Depuis des années, Fujitsu tente de se démarquer de la tempête autour de ses logiciels, en confiant la gestion à sa filiale britannique. Cependant, les conséquences ont commencé à se faire sentir au Japon et surviennent alors que Fujitsu tente d’étendre ses activités en Europe.

Fujitsu a déclaré que ses perspectives sur le marché européen n’avaient pas été affectées par le scandale de la Poste, bien qu’il ait refusé de commenter l’impact financier potentiel d’une éventuelle indemnisation des victimes.

La société a également déclaré qu’elle n’avait pas émis d’ordre de silence « formel » interdisant aux dirigeants de parler publiquement du scandale.

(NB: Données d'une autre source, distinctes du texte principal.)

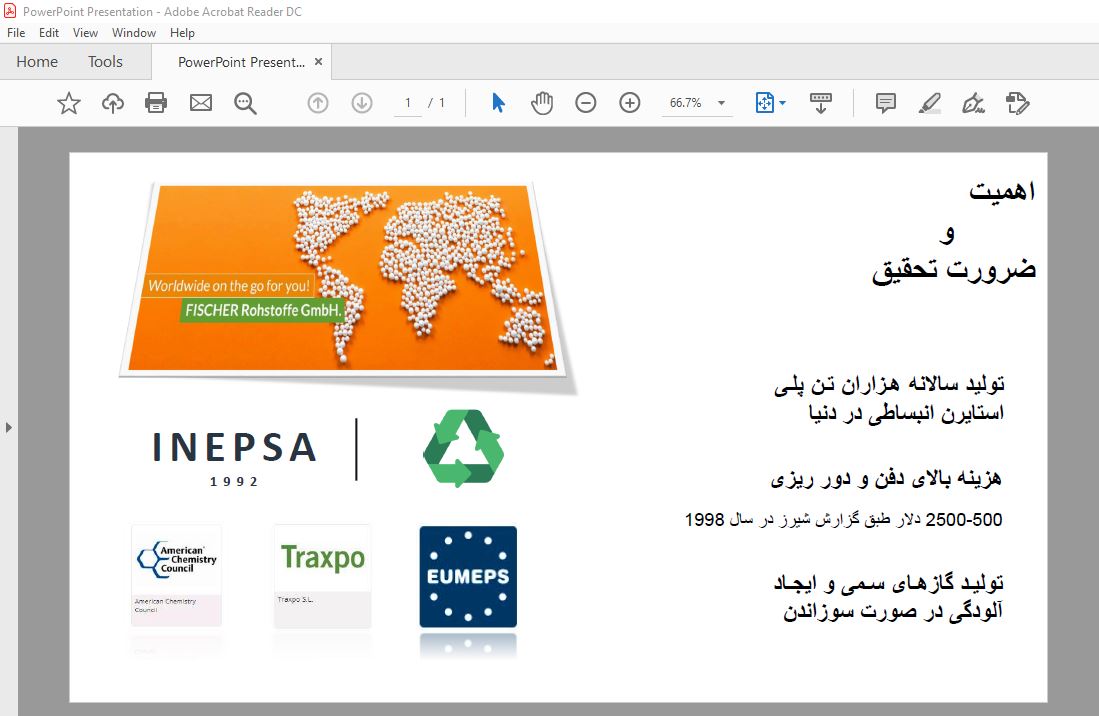Toggle the navigation pane open
The height and width of the screenshot is (716, 1099).
click(x=10, y=427)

Jusqu’à présent, les analystes et les investisseurs s’attendent à ce que l’impact sur l’ensemble du groupe soit limité. SMBC Nikko Securities estime que les ventes de Fujitsu au Royaume-Uni s’élèvent au maximum à 200 milliards de yens (1,4 milliard de dollars), à comparer au chiffre d’affaires annuel du groupe de 3,7 milliards de yens pour l’exercice 2022-23.

Kazutaka Yoshizumi, analyste chez SMBC Nikko, a déclaré dans une note récente que le coût pour le gouvernement britannique du passage à un autre fournisseur informatique serait probablement « substantiel ».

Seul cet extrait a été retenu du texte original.